Work to be completed:
Wherever "Follow" occurs in the entries, copy the line that holds it.

Stored data START

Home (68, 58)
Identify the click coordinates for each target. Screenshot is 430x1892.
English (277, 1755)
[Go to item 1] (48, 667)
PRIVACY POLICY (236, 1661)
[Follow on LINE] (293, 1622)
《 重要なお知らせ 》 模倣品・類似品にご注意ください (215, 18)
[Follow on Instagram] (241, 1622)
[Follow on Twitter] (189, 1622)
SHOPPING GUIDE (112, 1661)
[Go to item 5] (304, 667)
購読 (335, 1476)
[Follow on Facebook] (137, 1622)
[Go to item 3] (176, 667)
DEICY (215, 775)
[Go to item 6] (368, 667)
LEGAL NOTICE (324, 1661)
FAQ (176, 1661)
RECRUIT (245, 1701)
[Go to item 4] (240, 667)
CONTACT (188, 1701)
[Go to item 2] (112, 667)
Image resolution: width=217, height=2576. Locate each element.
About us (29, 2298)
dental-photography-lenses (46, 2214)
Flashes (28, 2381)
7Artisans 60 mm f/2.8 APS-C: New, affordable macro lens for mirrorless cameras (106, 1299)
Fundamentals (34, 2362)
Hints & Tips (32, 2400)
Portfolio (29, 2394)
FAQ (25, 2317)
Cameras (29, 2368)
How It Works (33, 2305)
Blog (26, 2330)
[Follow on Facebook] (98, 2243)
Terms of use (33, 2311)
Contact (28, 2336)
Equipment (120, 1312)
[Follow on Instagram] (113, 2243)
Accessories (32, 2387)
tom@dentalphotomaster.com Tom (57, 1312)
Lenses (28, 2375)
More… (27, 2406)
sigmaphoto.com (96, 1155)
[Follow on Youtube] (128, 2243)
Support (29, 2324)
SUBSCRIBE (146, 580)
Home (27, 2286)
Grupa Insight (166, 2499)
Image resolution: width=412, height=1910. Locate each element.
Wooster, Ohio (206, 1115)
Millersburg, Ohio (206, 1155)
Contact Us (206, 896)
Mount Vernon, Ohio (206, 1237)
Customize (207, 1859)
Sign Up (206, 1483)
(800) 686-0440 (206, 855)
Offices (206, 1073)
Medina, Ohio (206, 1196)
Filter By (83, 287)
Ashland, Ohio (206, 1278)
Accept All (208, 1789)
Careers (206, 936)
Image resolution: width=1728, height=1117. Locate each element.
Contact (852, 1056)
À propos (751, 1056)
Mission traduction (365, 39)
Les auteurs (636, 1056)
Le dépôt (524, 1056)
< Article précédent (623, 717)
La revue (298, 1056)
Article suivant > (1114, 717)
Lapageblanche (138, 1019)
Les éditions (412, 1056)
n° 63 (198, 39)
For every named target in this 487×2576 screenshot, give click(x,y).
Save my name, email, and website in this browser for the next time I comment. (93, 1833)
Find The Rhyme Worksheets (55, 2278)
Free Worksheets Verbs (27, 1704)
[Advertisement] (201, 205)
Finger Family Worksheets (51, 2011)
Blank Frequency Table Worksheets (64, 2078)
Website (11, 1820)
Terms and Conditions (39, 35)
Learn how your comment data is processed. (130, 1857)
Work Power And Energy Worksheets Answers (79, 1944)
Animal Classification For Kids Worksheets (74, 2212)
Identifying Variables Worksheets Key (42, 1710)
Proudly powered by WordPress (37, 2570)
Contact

Stored data END

Output of the exercise:
[Follow on LINE] (293, 1622)
[Follow on Instagram] (241, 1622)
[Follow on Twitter] (189, 1622)
[Follow on Facebook] (137, 1622)
[Follow on Facebook] (98, 2243)
[Follow on Instagram] (113, 2243)
[Follow on Youtube] (128, 2243)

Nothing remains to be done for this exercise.